Recently I was working on the onboarding experience for my startup KueCloud Genius and came across an interesting authentication problem. For authentication, OAuth and NextAuth.js is being used to give users a convenient and secure login process. This allows them to sign into our site using their existing accounts from major services like Google, Facebook, or Twitter. This eliminate the need to create and remember new usernames and passwords. And that's just speaking about the user experience. The developer experience is great too. But.. I digress.
Back to the problem. Before user invitations were implemented into the platform, the onboarding experience required a user to have the Manage Server permission on the server where they intended to add Genius. This permission allows the user to add Genius bot and the application commands to interact with it. The scope we previously required was: email identify bot applications.commands
.
The scope worked great until I realized that not every Discord user had to have bot applications.commands
scope, only the initial user setting up the Genius account. Not only was this scope required for invited users but they most likely did not have the Manage Server permission. So the main issue here is that invited users were being asked for bot applications.commands
scope when they were not authorized. This was preventing invited users from authenticating properly.
The solution to this problem lies in [...nextauth].js
. Per the documentation:
In Next.js, you can define an API route that will catch all requests that begin with a certain path. Conveniently, this is called Catch all API routes. When you define a/pages/api/auth/[...nextauth]
JS/TS file, you instruct NextAuth.js that every API request beginning with/api/auth/*
should be handled by the code written in the[...nextauth]
file.
The key takeaway from the documentation above is that this file is simply just an API endpoint handler.
export default async function auth(req: NextApiRequest, res: NextApiResponse) {
// We can do anything here. This is where our solution will be implemented.`
return await NextAuth(req, res, {
// Configure the options such as the OAuth providers
...
DiscordProvider({
clientId: process.env.DISCORD_ID,
clientSecret: process.env.DISCORD_SECRET,
authorization: {
params: {
scope: process.env.DISCORD_SCOPE,
permissions: process.env.DISCORD_PERMISSIONS
}
}
}),
...
}
I searched the documentation for days before this clicked. It's just an API endpoint. I have access to the request and response objects!

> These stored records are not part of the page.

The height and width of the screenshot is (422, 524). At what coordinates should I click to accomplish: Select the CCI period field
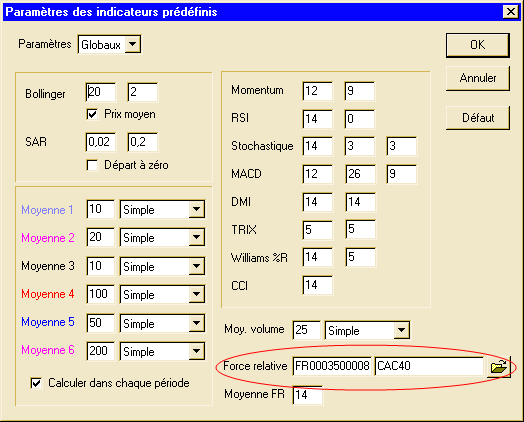[x=317, y=285]
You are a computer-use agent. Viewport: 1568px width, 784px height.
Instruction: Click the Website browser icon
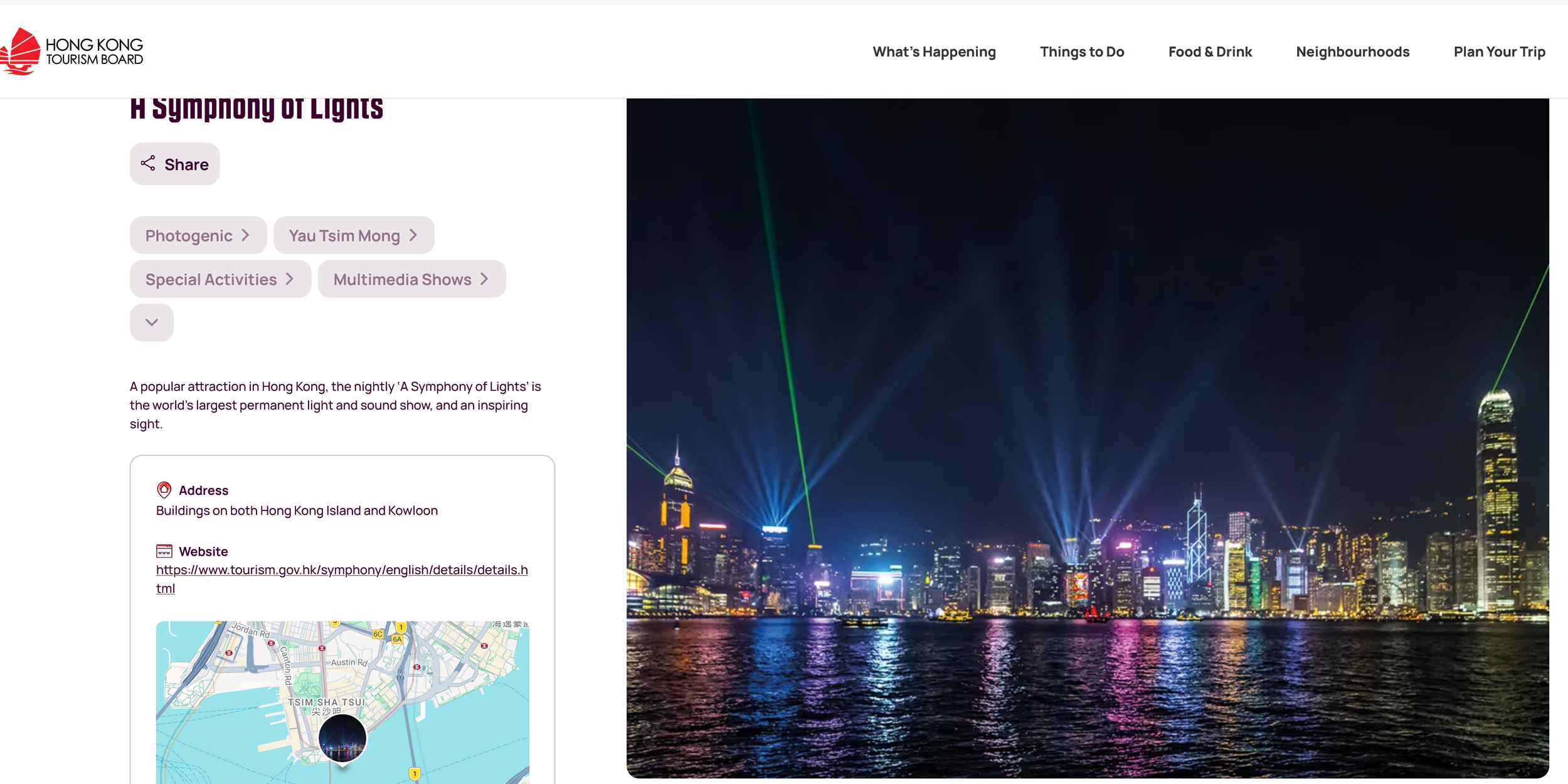point(164,551)
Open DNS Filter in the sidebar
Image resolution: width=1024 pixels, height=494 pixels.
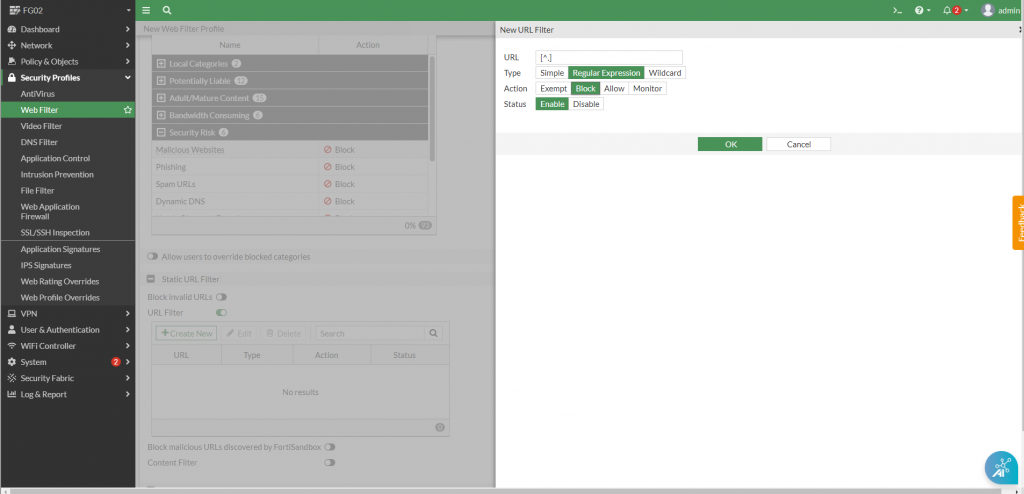[39, 142]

The solution was actually easier than I thought. The solution I implemented was to add some logic before returning from the NextAuth
method. I used a cookie to determine if the user logging in was an invited user. If they were, then the scope required is only email identify
.
export default async function auth(req: NextApiRequest, res: NextApiResponse) {
// Check for the invite code cookie
const inviteCode = req.cookies.inviteCode as string;
// If the user has an invite code change the scope
const discordScope = inviteCode ?
process.env.DISCORD_SCOPE : // "email identify"

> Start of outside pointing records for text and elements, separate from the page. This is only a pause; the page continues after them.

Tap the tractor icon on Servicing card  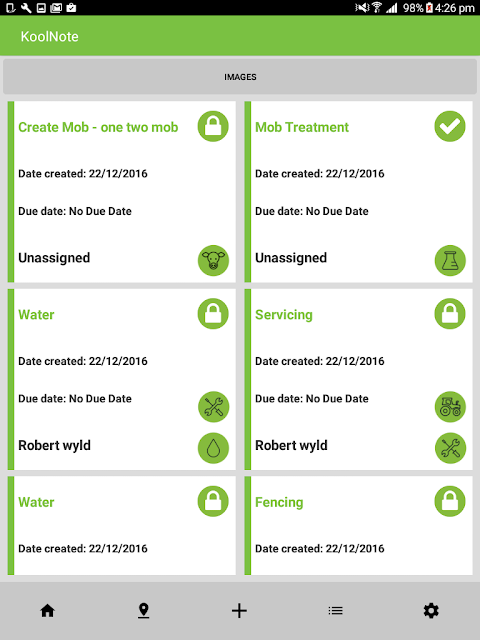click(x=450, y=407)
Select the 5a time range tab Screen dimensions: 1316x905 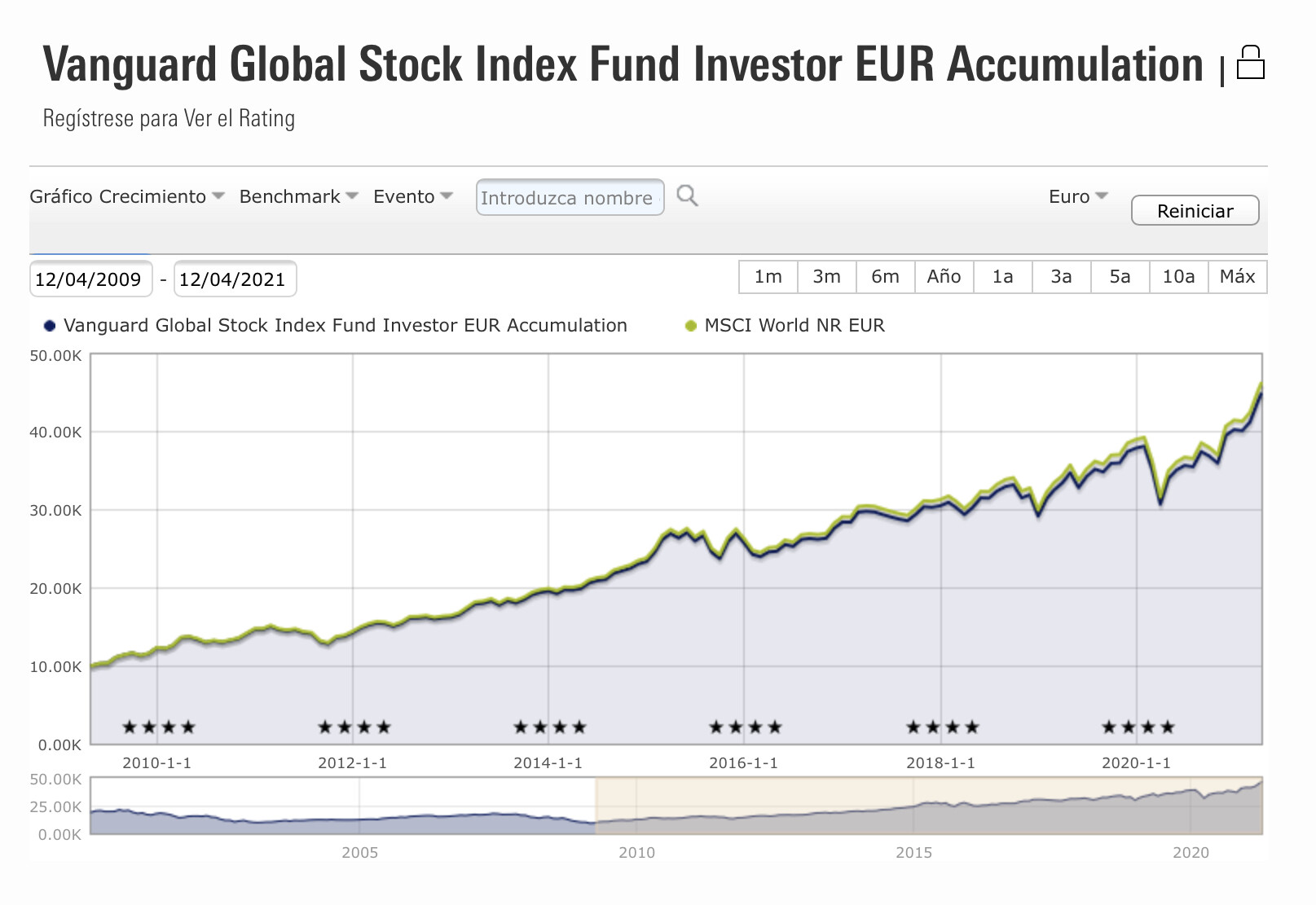(x=1120, y=277)
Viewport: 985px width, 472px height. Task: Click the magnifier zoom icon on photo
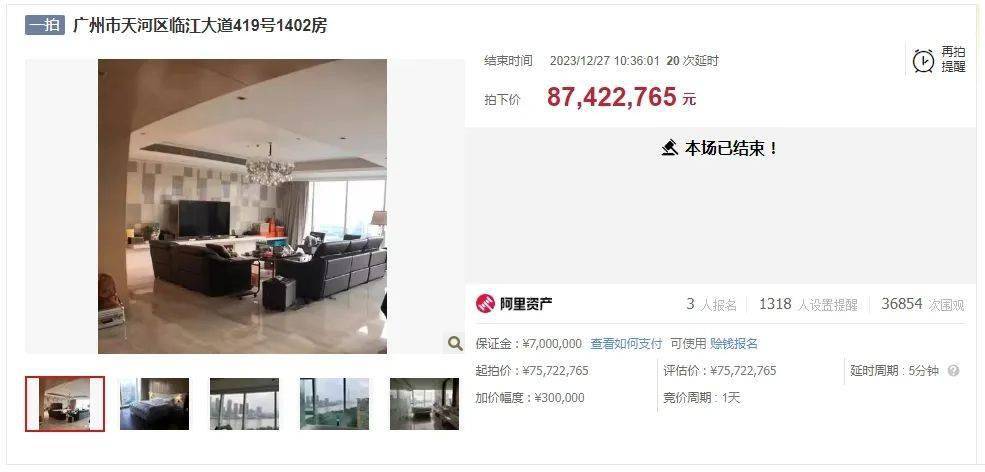pos(455,343)
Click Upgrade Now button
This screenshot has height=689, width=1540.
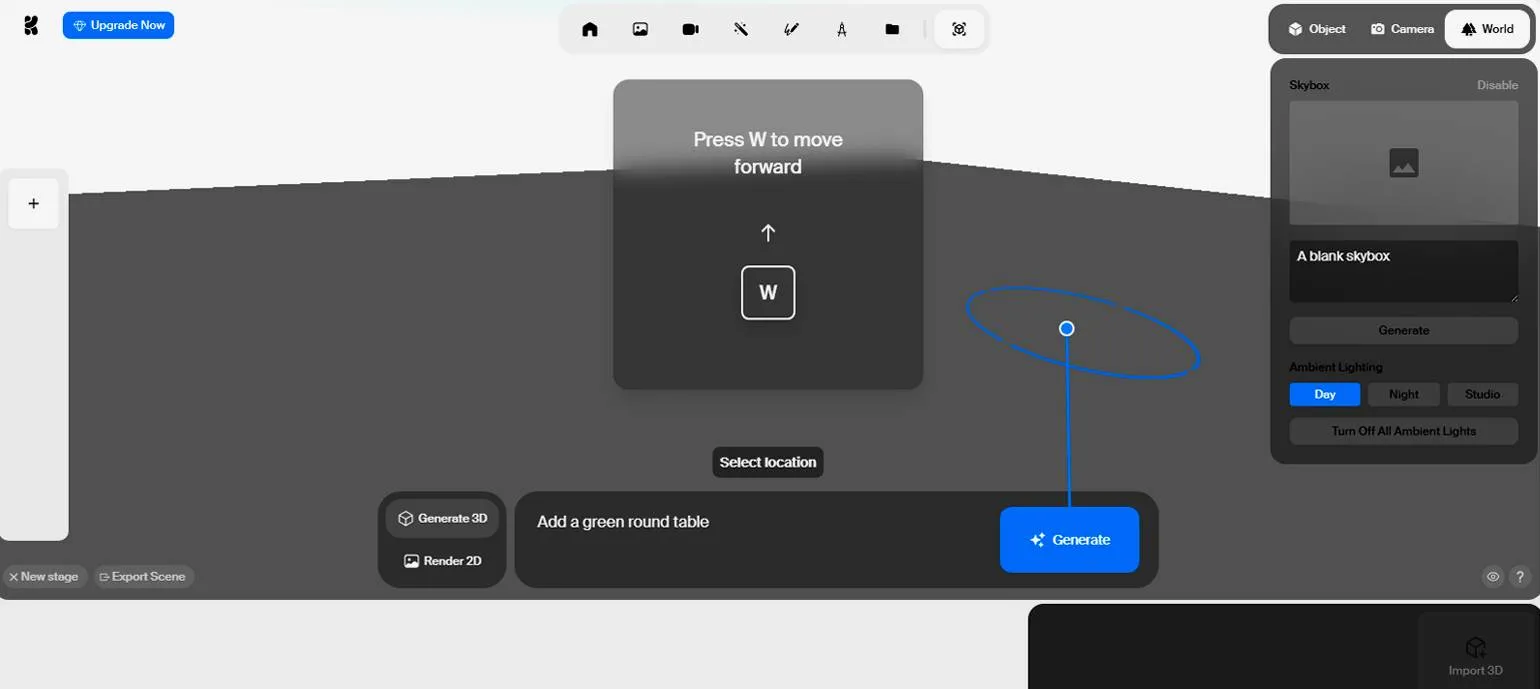118,25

process.env.DISCORD_ADMIN_SCOPE; // "email identify bot applications.commands"
return await NextAuth(req, res, {
// Configure the options such as the OAuth providers
...
DiscordProvider({
clientId: process.env.DISCORD_ID,
clientSecret: process.env.DISCORD_SECRET,
authorization: {
params: {
scope: discordScope,
permissions: process.env.DISCORD_PERMISSIONS
}
}
}),
...
}
As you can see the main difference here is making the Discord provider's scope
property dynamic using inviteCode
and a basic ternary operator.
And there you have it! Easy huh? Obvious? Perhaps. I feel that I am pretty good at reading and understanding documentation. I was in a hurry to get this fixed and it's obvious to me now that I was working too fast. The lesson I took away from this is that it's ok to take your time and otherwise you'll miss the details. That applies to life too.
Have a good one and thanks for reading!